Directions for this task
Nothing but the records, repeated exactly, should form the response.
Segment Start: Records for this exercise
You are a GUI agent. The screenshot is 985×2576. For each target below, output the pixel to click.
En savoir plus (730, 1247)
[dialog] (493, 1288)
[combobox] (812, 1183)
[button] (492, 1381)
Segment End: Records for this exercise
Result
You are a GUI agent. The screenshot is 985×2576. For each target below, output the pixel to click.
En savoir plus (730, 1247)
[dialog] (493, 1288)
[combobox] (812, 1183)
[button] (492, 1381)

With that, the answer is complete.